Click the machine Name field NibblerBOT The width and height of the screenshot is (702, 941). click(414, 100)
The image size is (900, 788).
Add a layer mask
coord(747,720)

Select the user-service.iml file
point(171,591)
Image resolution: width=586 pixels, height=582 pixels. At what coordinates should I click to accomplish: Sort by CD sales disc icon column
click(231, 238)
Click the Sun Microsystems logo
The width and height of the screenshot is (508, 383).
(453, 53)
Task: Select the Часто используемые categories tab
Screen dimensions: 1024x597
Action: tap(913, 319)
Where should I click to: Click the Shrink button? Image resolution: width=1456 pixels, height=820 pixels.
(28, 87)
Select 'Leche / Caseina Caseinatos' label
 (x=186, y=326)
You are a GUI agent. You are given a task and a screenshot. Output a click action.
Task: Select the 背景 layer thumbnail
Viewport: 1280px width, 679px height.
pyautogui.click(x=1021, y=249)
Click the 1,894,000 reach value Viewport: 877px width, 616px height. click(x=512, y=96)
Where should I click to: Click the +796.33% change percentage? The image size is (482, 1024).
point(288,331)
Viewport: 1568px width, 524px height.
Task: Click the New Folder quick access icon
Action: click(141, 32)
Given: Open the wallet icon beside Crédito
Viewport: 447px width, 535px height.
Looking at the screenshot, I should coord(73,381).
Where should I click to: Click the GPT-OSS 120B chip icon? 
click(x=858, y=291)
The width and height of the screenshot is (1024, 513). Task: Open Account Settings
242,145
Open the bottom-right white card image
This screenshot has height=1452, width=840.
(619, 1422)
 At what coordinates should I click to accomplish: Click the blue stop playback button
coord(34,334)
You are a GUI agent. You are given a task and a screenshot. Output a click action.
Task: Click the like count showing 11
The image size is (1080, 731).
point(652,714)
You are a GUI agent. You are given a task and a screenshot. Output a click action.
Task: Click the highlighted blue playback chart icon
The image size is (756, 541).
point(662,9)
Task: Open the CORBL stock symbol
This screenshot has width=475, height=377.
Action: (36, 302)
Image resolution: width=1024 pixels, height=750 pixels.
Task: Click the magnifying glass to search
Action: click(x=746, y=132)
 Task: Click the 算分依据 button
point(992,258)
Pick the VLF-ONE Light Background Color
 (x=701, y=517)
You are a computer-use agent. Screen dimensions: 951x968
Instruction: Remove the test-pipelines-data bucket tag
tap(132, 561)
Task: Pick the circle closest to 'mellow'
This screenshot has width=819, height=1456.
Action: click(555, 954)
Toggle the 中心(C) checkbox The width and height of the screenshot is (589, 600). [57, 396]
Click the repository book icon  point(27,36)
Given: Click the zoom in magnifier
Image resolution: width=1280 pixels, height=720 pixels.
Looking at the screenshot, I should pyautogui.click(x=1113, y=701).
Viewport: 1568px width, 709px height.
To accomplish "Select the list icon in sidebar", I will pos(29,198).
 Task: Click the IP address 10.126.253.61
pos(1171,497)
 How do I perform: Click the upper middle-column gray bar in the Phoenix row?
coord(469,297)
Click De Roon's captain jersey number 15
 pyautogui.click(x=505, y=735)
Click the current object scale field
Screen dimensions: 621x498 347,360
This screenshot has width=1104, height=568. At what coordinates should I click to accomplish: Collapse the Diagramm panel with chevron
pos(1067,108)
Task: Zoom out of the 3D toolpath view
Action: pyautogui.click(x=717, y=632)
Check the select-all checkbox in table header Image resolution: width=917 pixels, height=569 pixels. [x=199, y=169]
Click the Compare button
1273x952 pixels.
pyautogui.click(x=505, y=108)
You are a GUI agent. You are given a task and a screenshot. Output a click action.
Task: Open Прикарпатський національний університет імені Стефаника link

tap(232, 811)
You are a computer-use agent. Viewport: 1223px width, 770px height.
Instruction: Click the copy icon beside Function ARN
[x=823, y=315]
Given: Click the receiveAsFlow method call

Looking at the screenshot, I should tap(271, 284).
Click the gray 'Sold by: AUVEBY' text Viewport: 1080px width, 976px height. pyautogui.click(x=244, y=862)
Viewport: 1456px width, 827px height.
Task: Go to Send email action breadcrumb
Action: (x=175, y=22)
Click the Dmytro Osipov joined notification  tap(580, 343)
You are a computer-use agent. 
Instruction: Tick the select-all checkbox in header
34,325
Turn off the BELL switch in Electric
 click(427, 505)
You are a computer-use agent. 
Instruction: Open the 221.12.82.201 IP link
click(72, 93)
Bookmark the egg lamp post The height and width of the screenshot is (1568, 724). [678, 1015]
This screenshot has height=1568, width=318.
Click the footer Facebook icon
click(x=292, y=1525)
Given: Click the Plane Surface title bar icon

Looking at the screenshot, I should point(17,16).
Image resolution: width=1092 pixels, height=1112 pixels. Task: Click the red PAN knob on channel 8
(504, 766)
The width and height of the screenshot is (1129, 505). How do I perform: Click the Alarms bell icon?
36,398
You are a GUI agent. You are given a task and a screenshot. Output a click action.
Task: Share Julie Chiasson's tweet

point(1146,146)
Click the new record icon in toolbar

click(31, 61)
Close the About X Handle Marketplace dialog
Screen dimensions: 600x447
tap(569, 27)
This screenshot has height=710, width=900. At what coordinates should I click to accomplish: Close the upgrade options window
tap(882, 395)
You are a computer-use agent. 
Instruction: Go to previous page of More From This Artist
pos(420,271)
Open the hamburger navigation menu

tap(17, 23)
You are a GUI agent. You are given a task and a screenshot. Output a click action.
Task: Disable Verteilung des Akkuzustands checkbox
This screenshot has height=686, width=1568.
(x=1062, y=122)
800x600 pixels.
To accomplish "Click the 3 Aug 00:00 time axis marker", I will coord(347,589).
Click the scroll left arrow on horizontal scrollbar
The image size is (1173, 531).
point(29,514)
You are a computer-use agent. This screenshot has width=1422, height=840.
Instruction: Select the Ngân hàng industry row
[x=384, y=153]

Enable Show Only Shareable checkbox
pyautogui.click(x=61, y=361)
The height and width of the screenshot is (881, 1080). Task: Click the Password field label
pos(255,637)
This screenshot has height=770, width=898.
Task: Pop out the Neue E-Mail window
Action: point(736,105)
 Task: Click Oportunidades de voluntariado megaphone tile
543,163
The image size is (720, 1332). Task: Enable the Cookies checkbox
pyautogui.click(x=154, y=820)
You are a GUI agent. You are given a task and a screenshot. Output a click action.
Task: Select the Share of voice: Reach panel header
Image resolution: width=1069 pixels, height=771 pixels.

= = =

TASK DIRECTIONS: All the records above need to be set down again exactly as they were given.

SOLUTION FOR THIS EXERCISE:
Click the machine Name field NibblerBOT The width and height of the screenshot is (702, 941). click(414, 100)
The image size is (900, 788).
Add a layer mask
coord(747,720)

Select the user-service.iml file
point(171,591)
Image resolution: width=586 pixels, height=582 pixels. At what coordinates should I click to accomplish: Sort by CD sales disc icon column
click(231, 238)
Click the Sun Microsystems logo
The width and height of the screenshot is (508, 383).
(453, 53)
Task: Select the Часто используемые categories tab
Screen dimensions: 1024x597
Action: tap(913, 319)
Where should I click to: Click the Shrink button? Image resolution: width=1456 pixels, height=820 pixels.
(28, 87)
Select 'Leche / Caseina Caseinatos' label
 (x=186, y=326)
You are a GUI agent. You are given a task and a screenshot. Output a click action.
Task: Select the 背景 layer thumbnail
Viewport: 1280px width, 679px height.
pyautogui.click(x=1021, y=249)
Click the 1,894,000 reach value Viewport: 877px width, 616px height. click(x=512, y=96)
Where should I click to: Click the +796.33% change percentage? The image size is (482, 1024).
point(288,331)
Viewport: 1568px width, 524px height.
Task: Click the New Folder quick access icon
Action: click(141, 32)
Given: Open the wallet icon beside Crédito
Viewport: 447px width, 535px height.
Looking at the screenshot, I should coord(73,381).
Where should I click to: Click the GPT-OSS 120B chip icon? 
click(x=858, y=291)
The width and height of the screenshot is (1024, 513). Task: Open Account Settings
242,145
Open the bottom-right white card image
This screenshot has height=1452, width=840.
(619, 1422)
 At what coordinates should I click to accomplish: Click the blue stop playback button
coord(34,334)
You are a GUI agent. You are given a task and a screenshot. Output a click action.
Task: Click the like count showing 11
The image size is (1080, 731).
point(652,714)
You are a GUI agent. You are given a task and a screenshot. Output a click action.
Task: Click the highlighted blue playback chart icon
The image size is (756, 541).
point(662,9)
Task: Open the CORBL stock symbol
This screenshot has width=475, height=377.
Action: (36, 302)
Image resolution: width=1024 pixels, height=750 pixels.
Task: Click the magnifying glass to search
Action: click(x=746, y=132)
 Task: Click the 算分依据 button
point(992,258)
Pick the VLF-ONE Light Background Color
 (x=701, y=517)
You are a computer-use agent. Screen dimensions: 951x968
Instruction: Remove the test-pipelines-data bucket tag
tap(132, 561)
Task: Pick the circle closest to 'mellow'
This screenshot has width=819, height=1456.
Action: click(555, 954)
Toggle the 中心(C) checkbox The width and height of the screenshot is (589, 600). [57, 396]
Click the repository book icon  point(27,36)
Given: Click the zoom in magnifier
Image resolution: width=1280 pixels, height=720 pixels.
Looking at the screenshot, I should pyautogui.click(x=1113, y=701).
Viewport: 1568px width, 709px height.
To accomplish "Select the list icon in sidebar", I will pos(29,198).
 Task: Click the IP address 10.126.253.61
pos(1171,497)
 How do I perform: Click the upper middle-column gray bar in the Phoenix row?
coord(469,297)
Click De Roon's captain jersey number 15
 pyautogui.click(x=505, y=735)
Click the current object scale field
Screen dimensions: 621x498 347,360
This screenshot has width=1104, height=568. At what coordinates should I click to accomplish: Collapse the Diagramm panel with chevron
pos(1067,108)
Task: Zoom out of the 3D toolpath view
Action: pyautogui.click(x=717, y=632)
Check the select-all checkbox in table header Image resolution: width=917 pixels, height=569 pixels. [x=199, y=169]
Click the Compare button
1273x952 pixels.
pyautogui.click(x=505, y=108)
You are a GUI agent. You are given a task and a screenshot. Output a click action.
Task: Open Прикарпатський національний університет імені Стефаника link

tap(232, 811)
You are a computer-use agent. Viewport: 1223px width, 770px height.
Instruction: Click the copy icon beside Function ARN
[x=823, y=315]
Given: Click the receiveAsFlow method call

Looking at the screenshot, I should tap(271, 284).
Click the gray 'Sold by: AUVEBY' text Viewport: 1080px width, 976px height. pyautogui.click(x=244, y=862)
Viewport: 1456px width, 827px height.
Task: Go to Send email action breadcrumb
Action: (x=175, y=22)
Click the Dmytro Osipov joined notification  tap(580, 343)
You are a computer-use agent. 
Instruction: Tick the select-all checkbox in header
34,325
Turn off the BELL switch in Electric
 click(427, 505)
You are a computer-use agent. 
Instruction: Open the 221.12.82.201 IP link
click(72, 93)
Bookmark the egg lamp post The height and width of the screenshot is (1568, 724). [678, 1015]
This screenshot has height=1568, width=318.
Click the footer Facebook icon
click(x=292, y=1525)
Given: Click the Plane Surface title bar icon

Looking at the screenshot, I should point(17,16).
Image resolution: width=1092 pixels, height=1112 pixels. Task: Click the red PAN knob on channel 8
(504, 766)
The width and height of the screenshot is (1129, 505). How do I perform: Click the Alarms bell icon?
36,398
You are a GUI agent. You are given a task and a screenshot. Output a click action.
Task: Share Julie Chiasson's tweet

point(1146,146)
Click the new record icon in toolbar

click(31, 61)
Close the About X Handle Marketplace dialog
Screen dimensions: 600x447
tap(569, 27)
This screenshot has height=710, width=900. At what coordinates should I click to accomplish: Close the upgrade options window
tap(882, 395)
You are a computer-use agent. 
Instruction: Go to previous page of More From This Artist
pos(420,271)
Open the hamburger navigation menu

tap(17, 23)
You are a GUI agent. You are given a task and a screenshot. Output a click action.
Task: Disable Verteilung des Akkuzustands checkbox
This screenshot has height=686, width=1568.
(x=1062, y=122)
800x600 pixels.
To accomplish "Click the 3 Aug 00:00 time axis marker", I will coord(347,589).
Click the scroll left arrow on horizontal scrollbar
The image size is (1173, 531).
point(29,514)
You are a computer-use agent. This screenshot has width=1422, height=840.
Instruction: Select the Ngân hàng industry row
[x=384, y=153]

Enable Show Only Shareable checkbox
pyautogui.click(x=61, y=361)
The height and width of the screenshot is (881, 1080). Task: Click the Password field label
pos(255,637)
This screenshot has height=770, width=898.
Task: Pop out the Neue E-Mail window
Action: point(736,105)
 Task: Click Oportunidades de voluntariado megaphone tile
543,163
The image size is (720, 1332). Task: Enable the Cookies checkbox
pyautogui.click(x=154, y=820)
You are a GUI agent. You are given a task and a screenshot. Output a click action.
Task: Select the Share of voice: Reach panel header
Image resolution: width=1069 pixels, height=771 pixels.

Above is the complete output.